• _TO BE DONE_:
Rewrite the items from the line with "Where should I" up to and including the end of the items, replacing "gear" with "cog" and keeping everything else the same. Omit the pictures from your answer.

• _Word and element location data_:
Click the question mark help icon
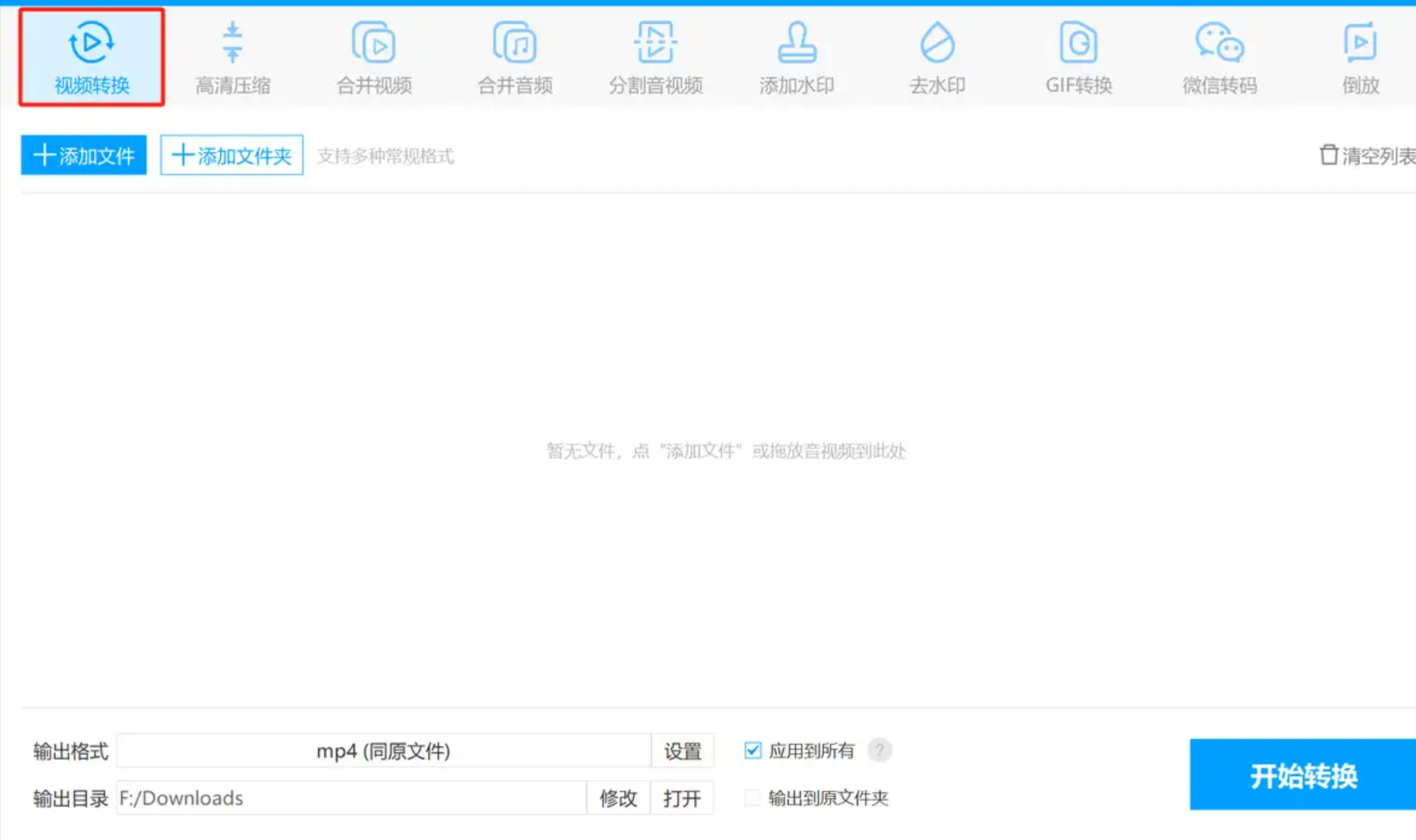Viewport: 1416px width, 840px height. (879, 750)
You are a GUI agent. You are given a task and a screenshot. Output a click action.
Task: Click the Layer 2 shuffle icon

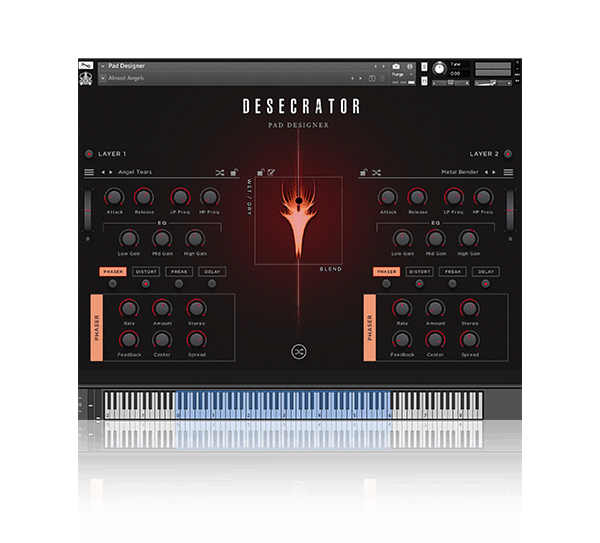pyautogui.click(x=376, y=172)
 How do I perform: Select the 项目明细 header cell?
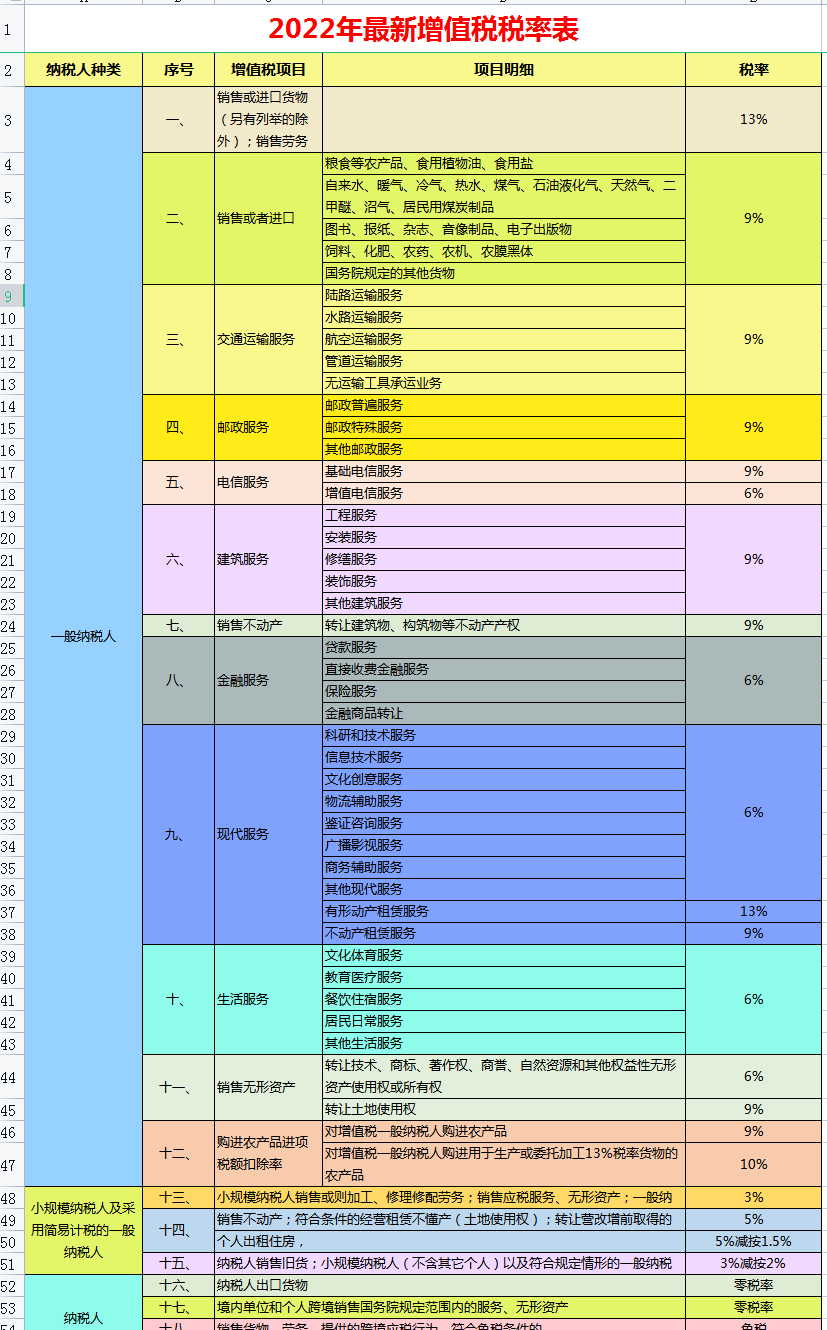503,70
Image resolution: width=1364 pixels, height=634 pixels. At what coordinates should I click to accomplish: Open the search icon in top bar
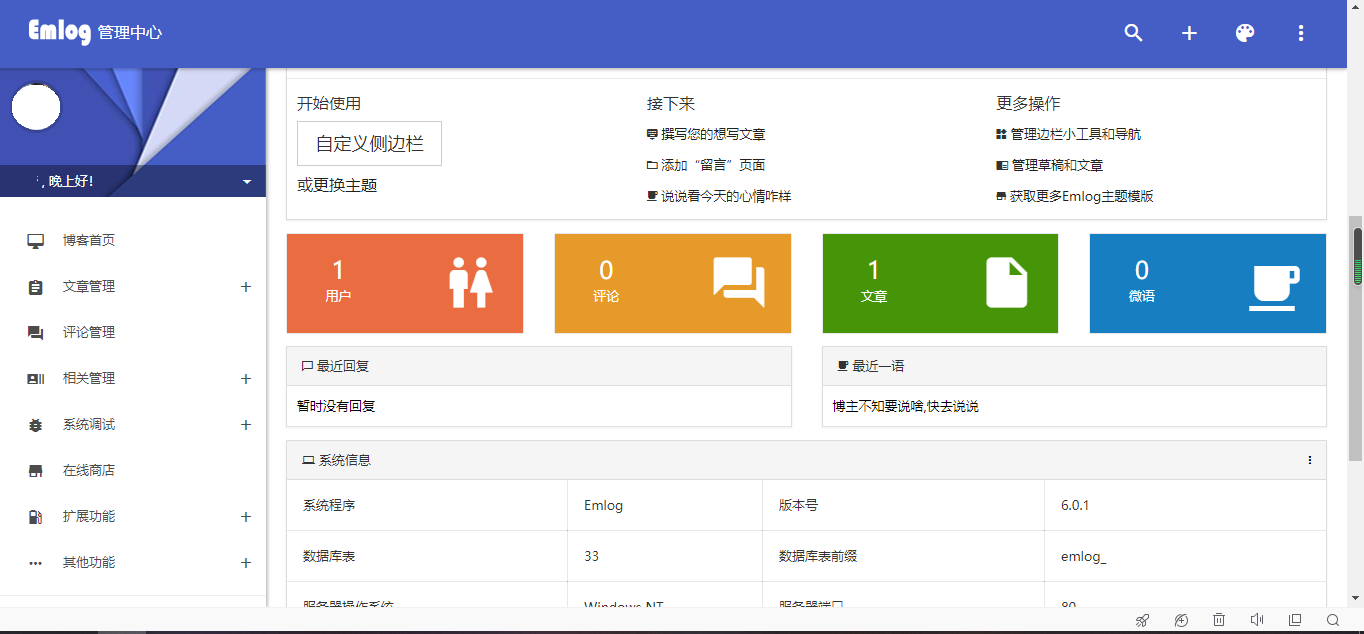click(x=1133, y=33)
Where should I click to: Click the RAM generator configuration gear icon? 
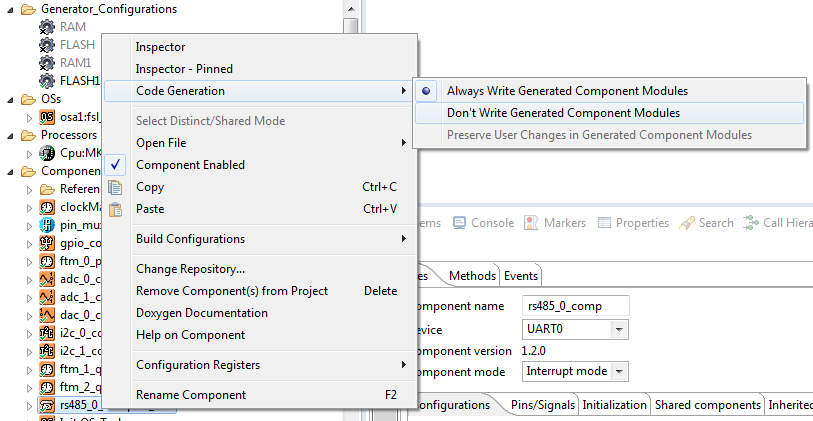pos(46,27)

• _EXPECTED ANSWER_:
Where should I click to: Click the RAM generator configuration cog icon? 
pos(46,27)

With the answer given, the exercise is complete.